To build csim, first navigate to the root of the project directory i.e. where build.sbt is located.

You have two options for building csim:

  • To build a JAR for Scala, run sbt csimJVM/package.
  • To build a “fat” JAR for Java (includes Scala stdlib), run sbt csimJVM/assembly.
  • To build an optimized version targeting JavaScript, run sbt csimJS/fullOptJS.

Look under the directory [jvm|js]/target/scala-2.11 for the output JAR or JS file.

Testing

csim has a growing test suite written using ScalaTest. To run the tests, simply type sbt csimJVM/test. All tests should pass (green).

Note: only the JVM target has a test suite, but since the bulk of the logic is shared between the JVM and JS targets, this is not a huge issue.

Usage

Scala (JVM)

Quick example of a simple simulation. Input vector file is s27.in, circuit description file is s27.ckt (both found in jvm/src/test/resources).

  1. import me.assil.csim
  2. import csim.circuit.Bit
  3. import csim.CircuitHelper
  4. import csim.CircuitSimulator
  5. import java.io.File
  6. object Main extends App {
  7. // Read input file for circuit s27
  8. val inputs: Vector[Vector[Bit]] = CircuitHelper.parseInputFile(new File("s27.in"))
  9. // Read in circuit file
  10. val simFile: List[List[String]] = CircuitHelper.readSimFile(new File("s27.ckt"))
  11. // Create a CircuitSimulator object
  12. val sim = new CircuitSimulator(simFile)
  13. // Run the simulator for each input vector
  14. val outputs: Vector[Vector[Bit]] = inputs.map(sim.run)
  15. }

Example of using PODEM to generate a test vector for the fault 13 s-a-1 for circuit s27.

  1. import me.assil.csim
  2. import csim.circuit.Bit
  3. import csim.fault.Fault
  4. import csim.podem.PODEM
  5. import java.io.File
  6. object Main extends App {
  7. // Read the circuit input file
  8. val simFile: List[List[String]] = CircuitHelper.readSimFile(new File("s27.ckt"))
  9. // Create a PODEM object
  10. val podem = new PODEM(lines)
  11. // Create a Fault object
  12. val fault = Fault(13, Bit.High)
  13. // Run PODEM and store test vector
  14. val v: Vector[Bit] = podem.run(fault)
  15. }

JavaScript (ES6)

To use Csim.js from JavaScript, use the examples below to get an idea of the API.

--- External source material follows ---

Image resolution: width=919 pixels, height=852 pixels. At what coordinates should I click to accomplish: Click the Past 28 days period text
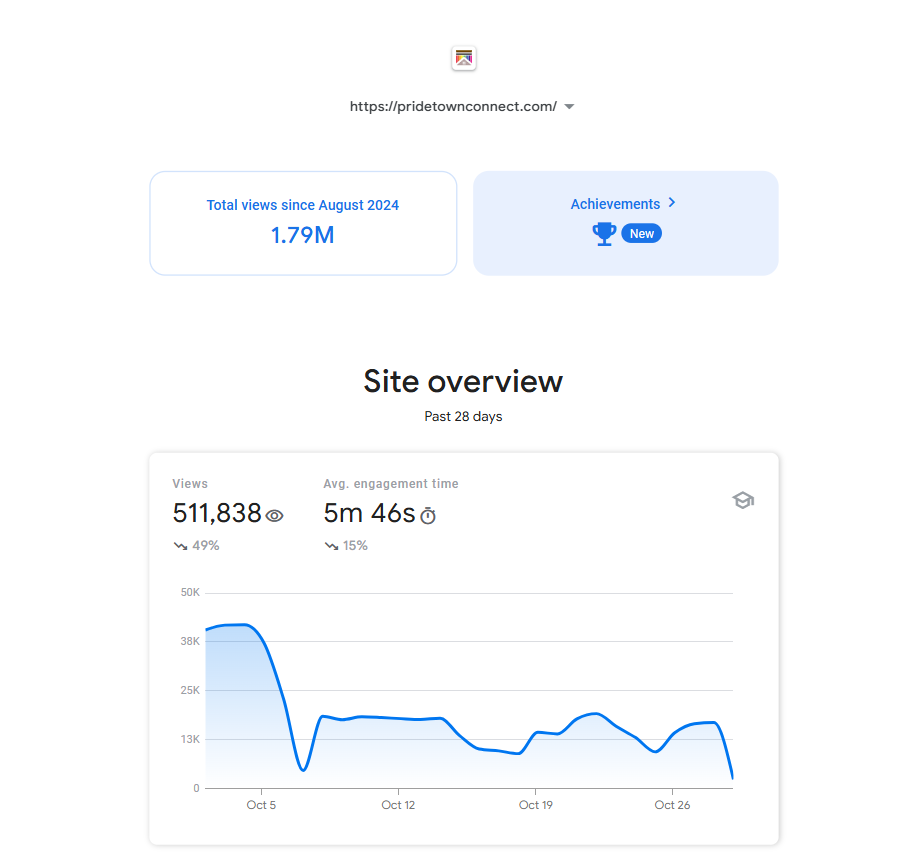tap(463, 417)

Example of running a simulation given a circuit and an array of input vectors:

  1. // Sample circuit input file, split into lines
  2. const circuit = ["AND 1 2 3", "INPUT 1 2", "OUTPUT 3"];
  3. // Two input vectors
  4. const inputs = [[1,0], [0,1]];
  5. // Init the simulator, and run it
  6. const c = new Csim(circuit);
  7. const outputs = c.run(inputs);
  8. // Log the result - Array[Array[Int]]
  9. console.log(outputs); // => [[0], [0]]

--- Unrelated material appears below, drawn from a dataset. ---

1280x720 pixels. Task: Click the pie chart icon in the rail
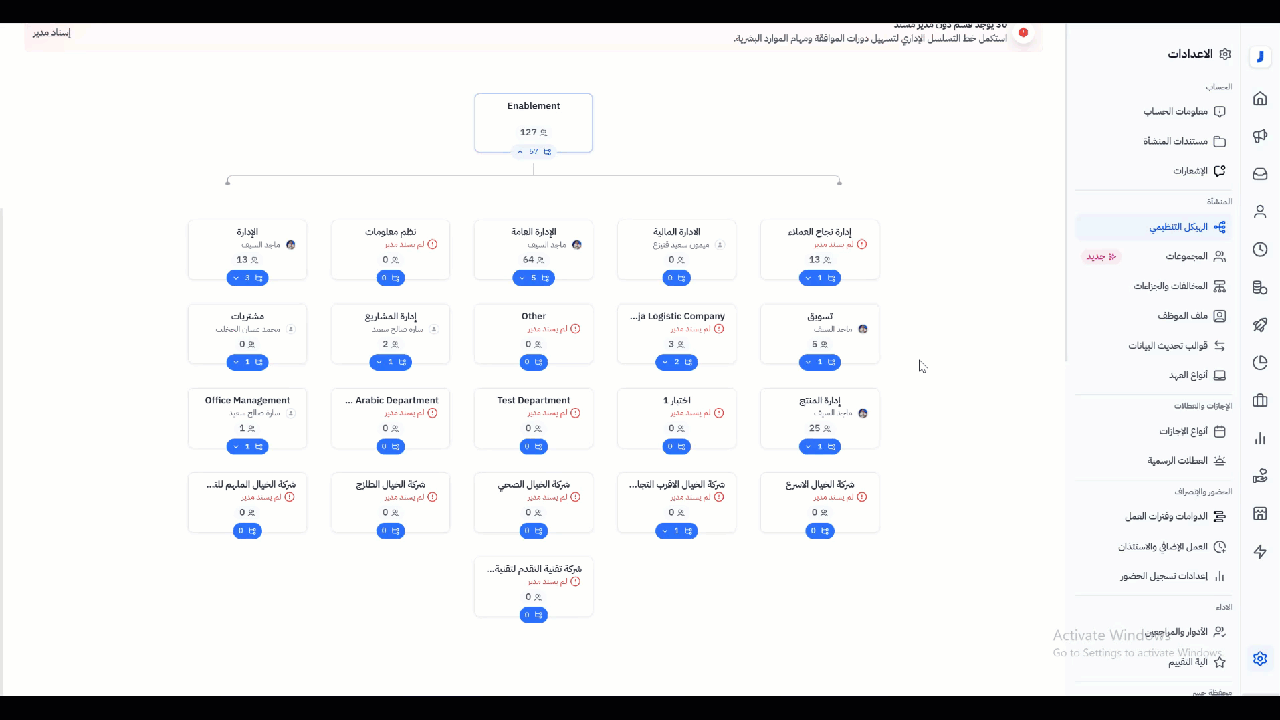1260,363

You can also run the PODEM algorithm in JS:

  1. // Sample circuit input file, split into lines
  2. const circuit = ["AND 1 2 3", "INPUT 1 2", "OUTPUT 3"];
  3. // Fault is net 2 s-a-1
  4. const fault = [2, 1];
  5. // Run PODEM
  6. const c = new Csim(circuit);
  7. const vector = c.podem(fault);
  8. console.log(vector);

For more examples, refer to the tests located in jvm/src/test/scala. The tests only cover the JVM target, but they should be sufficient to understand how to use (and extend) the JS API.